Silverpoint drawing is made by using a stylus - the 'lead' being made from a silverwire. This is used on a 'prepared paper'. Paper in the renaissance period, is made from linen rags (1.) It is prepared by using a wash of guache or, as Cennini describes, a mixture of spittle and ground chicken bones that have been burnt to ash.
It has a light tone, due to the hard nature of the metal compared to modern day leads. Shading, or tone, is built up by going over an area, often by single hatching (as in Leonardo's, Soldier in a Helmet (2. XXXI ) or cross-hatching.(1, 3.) Sometimes this was 'highlighted' by white chalk or wash or with ink to increase the tonal range (3, 5).
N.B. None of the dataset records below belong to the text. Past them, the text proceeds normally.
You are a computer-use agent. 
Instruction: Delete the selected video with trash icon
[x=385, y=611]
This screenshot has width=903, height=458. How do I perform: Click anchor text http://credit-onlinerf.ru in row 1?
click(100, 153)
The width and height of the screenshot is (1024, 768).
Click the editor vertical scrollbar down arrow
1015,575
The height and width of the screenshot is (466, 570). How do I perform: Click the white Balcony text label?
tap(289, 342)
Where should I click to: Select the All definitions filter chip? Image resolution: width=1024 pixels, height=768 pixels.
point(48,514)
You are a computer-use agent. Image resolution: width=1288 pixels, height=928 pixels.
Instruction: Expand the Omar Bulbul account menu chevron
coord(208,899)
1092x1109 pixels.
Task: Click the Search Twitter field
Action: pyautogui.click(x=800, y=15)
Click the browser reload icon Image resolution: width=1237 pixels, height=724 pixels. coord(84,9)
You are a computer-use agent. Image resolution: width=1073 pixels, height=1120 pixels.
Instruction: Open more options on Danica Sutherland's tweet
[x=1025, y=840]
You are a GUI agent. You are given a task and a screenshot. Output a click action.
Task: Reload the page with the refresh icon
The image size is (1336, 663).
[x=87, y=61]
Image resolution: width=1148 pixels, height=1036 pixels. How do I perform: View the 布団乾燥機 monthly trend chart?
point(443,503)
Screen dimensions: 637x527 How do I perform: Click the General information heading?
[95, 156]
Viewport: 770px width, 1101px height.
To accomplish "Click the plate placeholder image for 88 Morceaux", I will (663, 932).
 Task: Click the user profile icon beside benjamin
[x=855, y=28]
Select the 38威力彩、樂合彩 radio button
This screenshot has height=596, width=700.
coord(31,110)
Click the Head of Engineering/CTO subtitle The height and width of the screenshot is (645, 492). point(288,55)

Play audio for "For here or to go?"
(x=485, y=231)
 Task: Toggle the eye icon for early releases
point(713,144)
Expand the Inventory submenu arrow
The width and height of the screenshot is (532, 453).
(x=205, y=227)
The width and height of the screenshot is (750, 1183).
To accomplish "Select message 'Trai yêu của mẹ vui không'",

Holbein had also used coloured chalks to add 'colour' to some of his silverpoint portraits (precursor to the painting). Silverpoint work was often used for studies on which paintings were based.
Pattern books - a collection of images finished compostitional drawings, often with simple pictures with no 'shading/cross hatching' to detailed observation of nature or freeform experimental-type drawings, as they later evolved into. This was made possible with the increased availability of paper, reducing the cost (but it was still expensive). Pictures appear to be mainly that of nature, people, animals etc..
After 1400, pattern books included several different media types, including silverwork with white highlights from chalk or 'wash'.
Graphite was discovered in Bavaria (approx 1400) and, in 1504, a pure graphite deposit was found in England. (5. p172). The first graphtie pencil was made in 1662.
With the subject of this competition being 'Animals', I decided to do sketches, in the form of the renaissance pattern books, as this subject was common at the time.
I have used silverpoint for the eagle head (as in Benozzo Gazzoli's Studies of Animals )
This is done on purchased linen paper, prepared with a white wash for tooth.
and modern day lead pencil for the hound (in style of a Florentine draughtsman 1450? Studies of Animals) both found in reference 1, p80. This was done on standard modern paper.
Both entries are done in the single hatch style as shown in Leonardo's Soldier in a Helmet (2.) This also shows the contrast difference between a modern day lead pencil and silverpoint.
Ames-Lewis, Francis, Drawings in Early Renaissance Italy, Yale University Press, New Haven, 2000.
Bacci, Mina, Leonardo, Bloomsbury Books, London, 1985. ISBN: 0 906223 48 2
Cennini, Cennino d'Andrea (translated by Thompson, Daniel V. Jr). Il Libro dell' Arte Dover, NY 1960.
Laclotte, Michel, Treasures of the Louvre, Library of Congress Cataloging-in-Publication Data, 1993, ISBN: 0-89660-037-8
Hayes, Colin The Complete Guide to Painting and Drawing Techniques & Materials. Guild Publishing, London, 1989.